Apesar de todas essas contribuições, a água não tem sido tratada com o devido cuidado. Esquecemos que na Bíblia a água é usada como um símbolo para mostrar vários aspectos diferentes do poder de Deus. Ela pode ser usada como um símbolo de pureza, assim como nas limpezas cerimoniais do sistema sacrifical do Velho Testamento (Êxodo 30.18-21). Ela pode ser usada como um símbolo de destruição, assim como o dilúvio (Gênesis 6-9.17). Mas o símbolo mais comum da água é o da bênção.

Desperdiçamos, contaminamos os rios com o nosso lixo, esgoto e produtos químicos, destruímos as nascentes. Com isso contribuímos para a escassez de água potável no planeta. Diante disso a Organização das Nações Unidas (ONU) instituiu, em 1992, o dia 22 de março como o Dia Mundial da Água. O objetivo é fazer com que a crise da água e suas implicações  sejam discutidas de forma mais aprofundada nos diversos países. No contexto da crise, três situações são consideradas críticas.

A primeira é que há 1,4 bilhão de pessoas sem acesso a uma quantidade suficiente de água potável e 2 bilhões sem acesso a água de qualidade adequada.

Outra situação crítica é a destruição da água como recurso fundamental do ecossistema da Terra e para a vida humana.

Já a terceira é a ausência de regulamentos internacionais e de pessoas que suportem uma política de água que tenha como base a solidariedade, em uma época de fraquezas estruturais e defeitos gritantes nas autoridades locais responsáveis pela água.

Como você pode ver, o número de pessoas sem acesso a água potável é  expressivo e tende a aumentar, segundo previsões da ONU. Essa situação diz respeito não só aos governantes, mas a cada uma e cada um de nós.  Você já parou para pensar nos problemas que isso provoca?

A escassez de água provoca impactos de ordem física, social, econômica, ecológica e política, sendo o mais sério o comprometimento da saúde humana, principalmente da população infanto-juvenil. Mais de 10 milhões de pessoas morrem a cada ano em decorrência de doenças relacionadas à ingestão de águas contaminadas e à falta de saneamento, sendo a maioria crianças abaixo de cinco anos. As doenças infecciosas, muitas relacionadas à qualidade da água, matam duas vezes mais do que o câncer.

A escassez  da água não compromete apenas a qualidade de vida humana. Contudo, ela põe em risco a sobrevivência de espécies animais e vegetais.  Pelo menos 20% das cerca de 10 mil espécies de peixe de água doce estão ameaçadas ou em vias de desaparecer e 24% dos mamíferos e 12% das aves estão na lista das espécies que correm risco de extinção em virtude da contaminação das águas presentes em seus habitats. A gravidade da situação fez com que o período de 2005 a 2015 fosse designado pela ONU como a Década da Água, de modo que os países possam criar mecanismos para enfrentar esse problema. A ONU alerta que, caso não sejam tomadas medidas urgentes, em 2050 1/4 da população não terá acesso à água e todos os países serão afetados.

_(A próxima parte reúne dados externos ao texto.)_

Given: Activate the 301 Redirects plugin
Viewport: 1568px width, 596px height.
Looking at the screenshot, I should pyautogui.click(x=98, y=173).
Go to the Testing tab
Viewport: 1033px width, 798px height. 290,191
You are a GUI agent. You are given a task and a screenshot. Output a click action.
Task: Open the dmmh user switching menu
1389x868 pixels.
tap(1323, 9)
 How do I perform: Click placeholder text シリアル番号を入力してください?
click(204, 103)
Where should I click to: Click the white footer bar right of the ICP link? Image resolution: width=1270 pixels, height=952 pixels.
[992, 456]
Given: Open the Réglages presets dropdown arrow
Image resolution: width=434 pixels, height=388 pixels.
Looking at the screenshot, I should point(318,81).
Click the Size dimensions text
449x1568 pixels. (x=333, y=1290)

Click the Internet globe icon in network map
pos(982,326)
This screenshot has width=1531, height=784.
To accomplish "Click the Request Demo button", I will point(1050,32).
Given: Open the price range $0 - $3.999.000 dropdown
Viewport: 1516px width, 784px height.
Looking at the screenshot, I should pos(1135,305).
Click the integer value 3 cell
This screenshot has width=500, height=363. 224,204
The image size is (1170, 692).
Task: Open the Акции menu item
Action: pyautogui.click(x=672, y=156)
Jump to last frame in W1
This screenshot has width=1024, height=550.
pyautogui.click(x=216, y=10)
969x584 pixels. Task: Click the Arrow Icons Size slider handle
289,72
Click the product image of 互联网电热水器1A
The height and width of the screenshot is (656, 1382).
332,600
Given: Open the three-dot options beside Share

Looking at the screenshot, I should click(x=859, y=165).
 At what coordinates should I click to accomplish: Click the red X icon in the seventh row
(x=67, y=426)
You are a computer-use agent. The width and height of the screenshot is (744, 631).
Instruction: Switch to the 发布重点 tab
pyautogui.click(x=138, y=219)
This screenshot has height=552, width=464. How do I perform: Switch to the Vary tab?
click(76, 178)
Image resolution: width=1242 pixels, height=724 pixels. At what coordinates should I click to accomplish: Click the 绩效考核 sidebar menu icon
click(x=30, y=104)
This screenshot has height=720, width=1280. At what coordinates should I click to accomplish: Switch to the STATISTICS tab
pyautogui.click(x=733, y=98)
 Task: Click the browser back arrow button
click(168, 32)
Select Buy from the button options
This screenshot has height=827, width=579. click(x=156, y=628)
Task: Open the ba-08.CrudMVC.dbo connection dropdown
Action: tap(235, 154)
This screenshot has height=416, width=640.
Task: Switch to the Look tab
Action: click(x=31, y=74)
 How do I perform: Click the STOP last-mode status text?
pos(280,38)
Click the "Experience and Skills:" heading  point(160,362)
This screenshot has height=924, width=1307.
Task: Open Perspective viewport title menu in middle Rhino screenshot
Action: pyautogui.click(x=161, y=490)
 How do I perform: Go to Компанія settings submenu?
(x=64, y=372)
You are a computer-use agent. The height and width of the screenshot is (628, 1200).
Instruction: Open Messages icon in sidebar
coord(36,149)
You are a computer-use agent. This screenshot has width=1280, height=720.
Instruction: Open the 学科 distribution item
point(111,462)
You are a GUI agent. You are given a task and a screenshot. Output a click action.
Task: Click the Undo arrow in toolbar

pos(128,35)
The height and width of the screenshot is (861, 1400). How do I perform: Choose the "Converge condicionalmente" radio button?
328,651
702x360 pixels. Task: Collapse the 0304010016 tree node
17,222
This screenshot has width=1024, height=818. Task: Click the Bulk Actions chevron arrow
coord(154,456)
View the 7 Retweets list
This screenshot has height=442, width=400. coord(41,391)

E as causas? Você sabe quais são? Distribuição desigual dos recursos hídricos no planeta, desperdício e mau gerenciamento dos recursos, poluição (principalmente por lixo e esgoto), crescimento populacional e ocupação das margens e nascentes de rios.

No Brasil cerca de 40% da água tratada é desperdiçada. Qual a sua contribuição nesse percentual? E a da sua igreja? Que tal revisar torneiras, chuveiros, descargas? Assuma o compromisso de não desperdiçar essa bênção que é a água.